Businesses are leaving the United Kingdom because of its economic uncertainty—and because Dublin, Paris, and Frankfurt are more attractive anyway.
BY STEPHEN PADUANO | OCTOBER 17, 2018.
Only a few days after Airbus announced it may be leaving Britain, the country’s top diplomat delivered one of his more undiplomatic remarks: “F##k business,” Foreign Secretary Boris Johnson said. That was four months ago, in the heat of Brexit’s uncertain summer—a day before Amazon’s U.K. chief warned of “civil unrest,” two weeks before Johnson resigned in protest, and a month before the European Union rejected Prime Minister Theresa May’s preliminary proposal.
In the four months since, even as public opinion has grown more split and as prodding from hard-liners has continued, some of this uncertainty has gone away. Just last week, the EU’s top Brexit negotiator, Michel Barnier, declared a deal “within reach,” and it appears that 30 Labour Party members of Parliament will now throw their support behind May to pass some final proposal. Nevertheless, with the recent announcement that BlackRock and JPMorgan Chase will join Bank of America and Citigroup in redirecting thousands of employees to the continent, it is clear that the bleeding of business from Britain goes on.

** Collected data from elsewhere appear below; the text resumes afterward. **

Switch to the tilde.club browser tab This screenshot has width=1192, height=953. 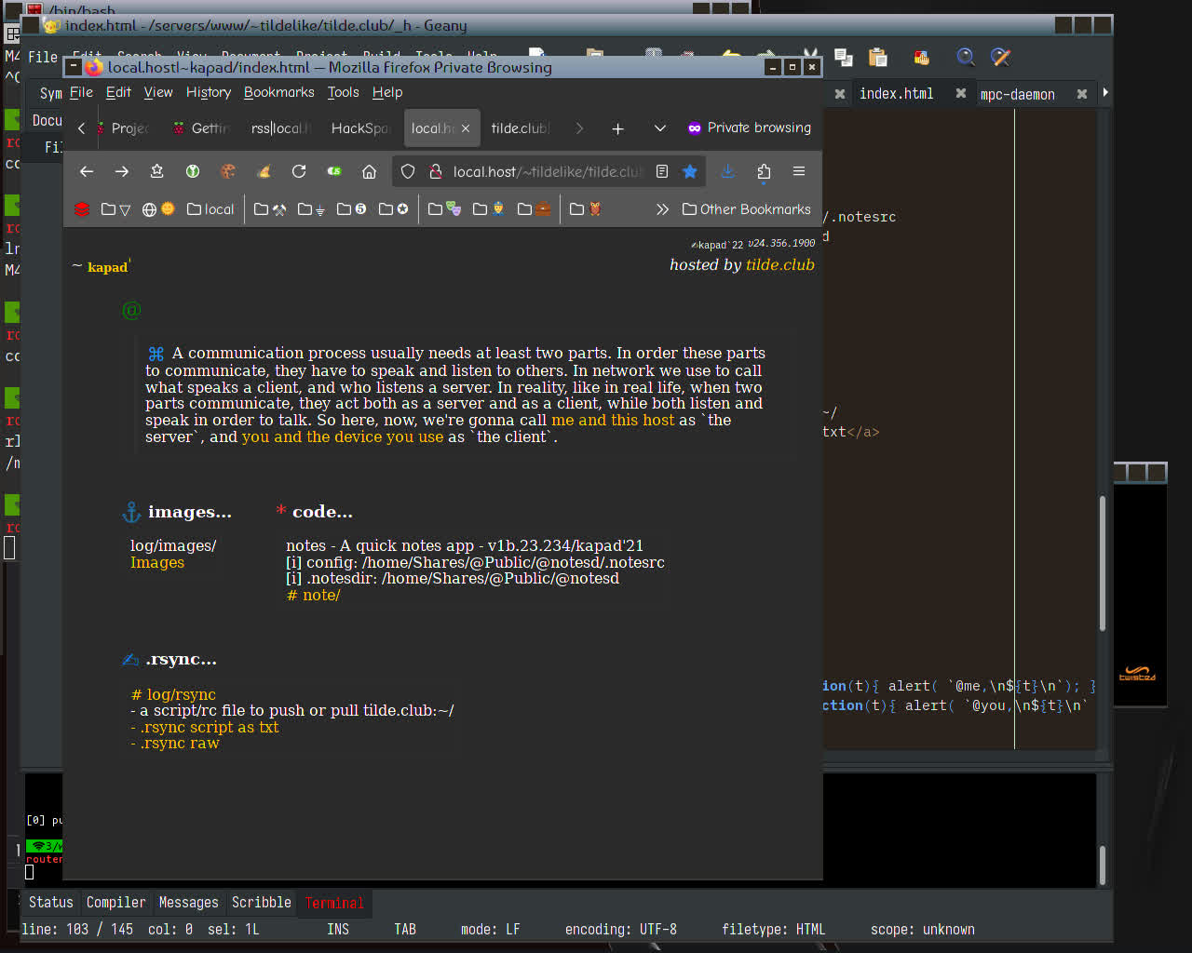click(520, 128)
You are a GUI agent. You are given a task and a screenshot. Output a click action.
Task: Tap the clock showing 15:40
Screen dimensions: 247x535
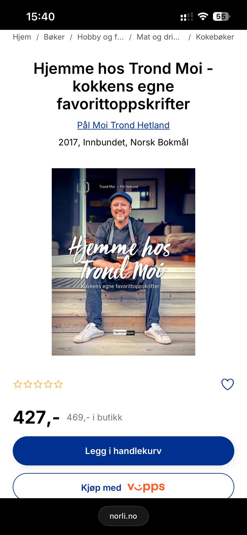tap(40, 16)
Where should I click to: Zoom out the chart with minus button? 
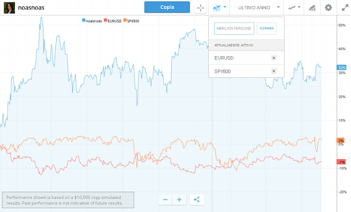(x=165, y=200)
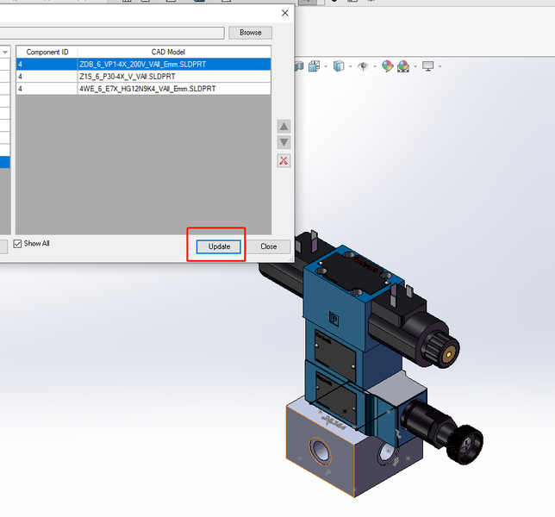The width and height of the screenshot is (555, 517).
Task: Click the Hide/Show Items eye icon
Action: point(363,66)
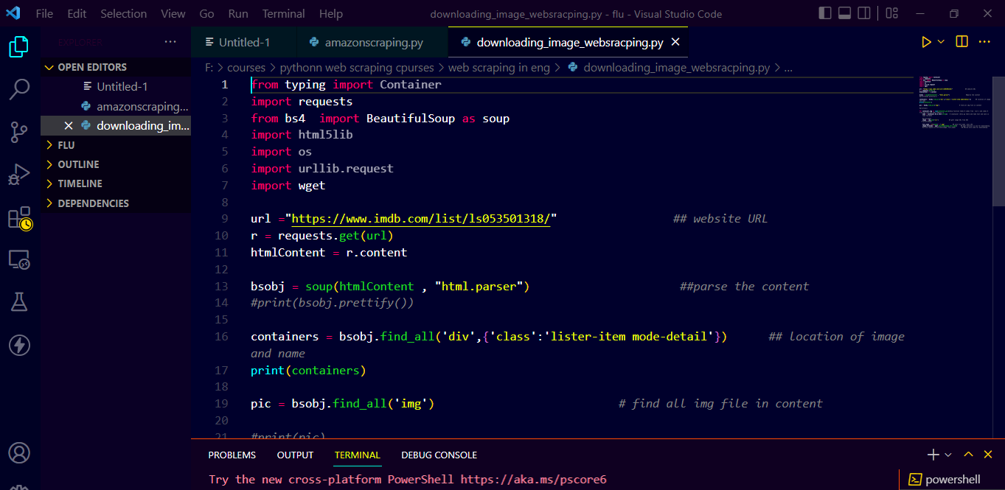
Task: Toggle the secondary side bar layout button
Action: (864, 13)
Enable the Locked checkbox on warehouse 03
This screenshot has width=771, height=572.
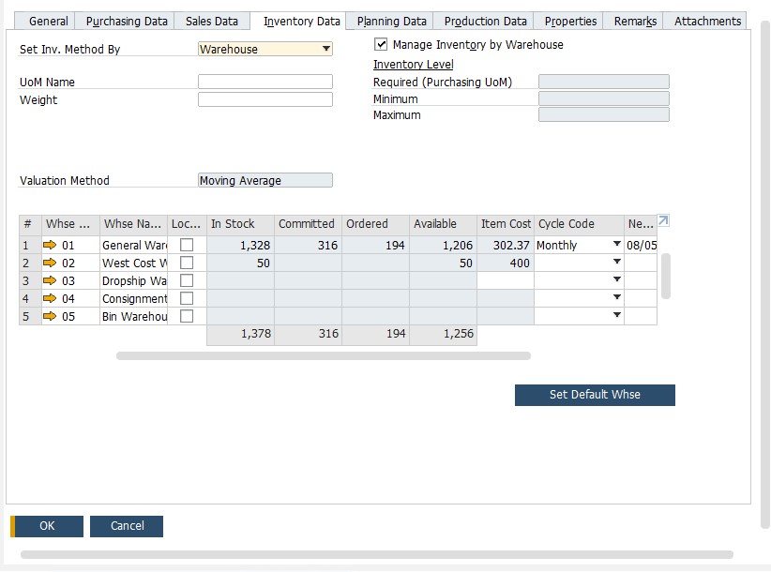pyautogui.click(x=186, y=279)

The big question now seems to be whether the U.K. and the EU can agree to a “Canada model” arrangement, which would leave Britain beyond the continent’s single market but with limited free trade benefits, or whether they will agree to nothing at all—leaving the U.K. to crash out of the EU in a doomsday no-deal scenario. Either way, British-based employers are girding for a future without the ability to conduct frictionless business in the 30 countries that comprise the European Union and the European Economic Area.

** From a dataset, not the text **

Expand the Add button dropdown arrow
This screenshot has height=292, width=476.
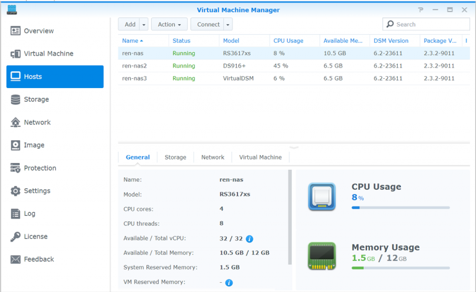coord(144,25)
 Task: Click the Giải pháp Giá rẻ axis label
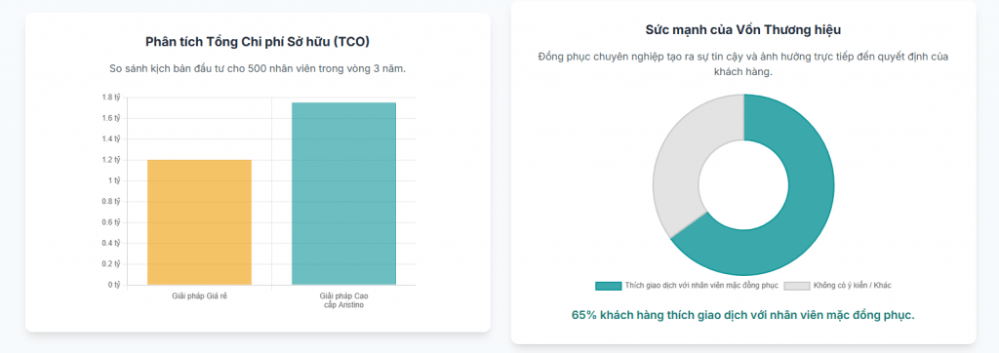[x=199, y=296]
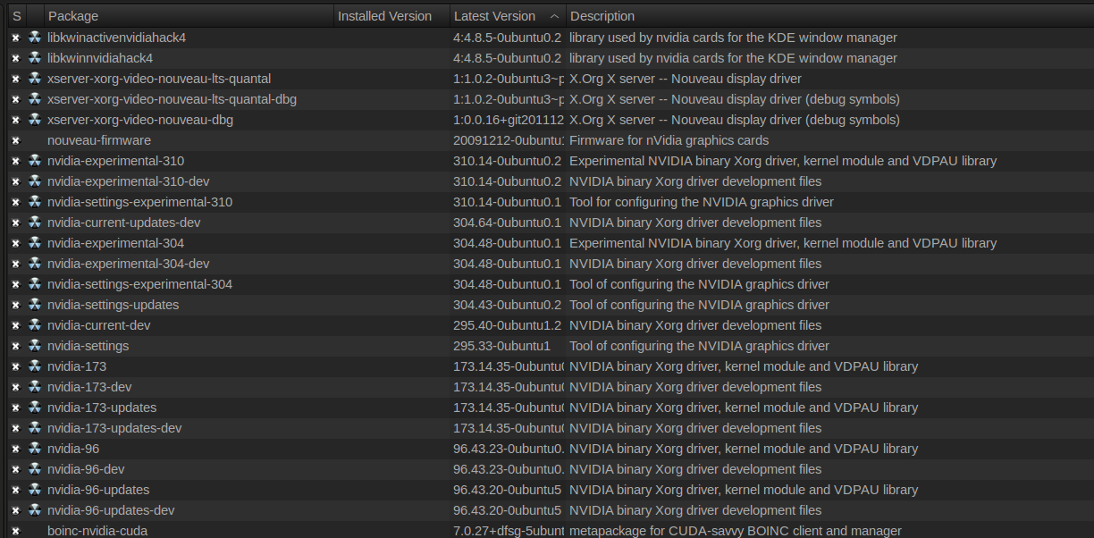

Leading the exodus of jobs and cash are London’s many investment banks and asset management funds, such as those above, which are expected to send 10,000 jobs and billions of dollars in annual tax revenue overseas. Not far behind the financial services sector is the manufacturing sector, as one recent report shows a second consecutive month of staff cuts in factories across Britain. The technology industry, too, is feeling the pain of Brexit, as founders leave a United Kingdom that has lost its grip on foreign talent and capital. Perhaps the most disconcerting of all is the potential damage to the food services industry, whose farms and processing plants—largely of dairy, eggs, fish, and cereals—rely on a 40 percent EU-born workforce.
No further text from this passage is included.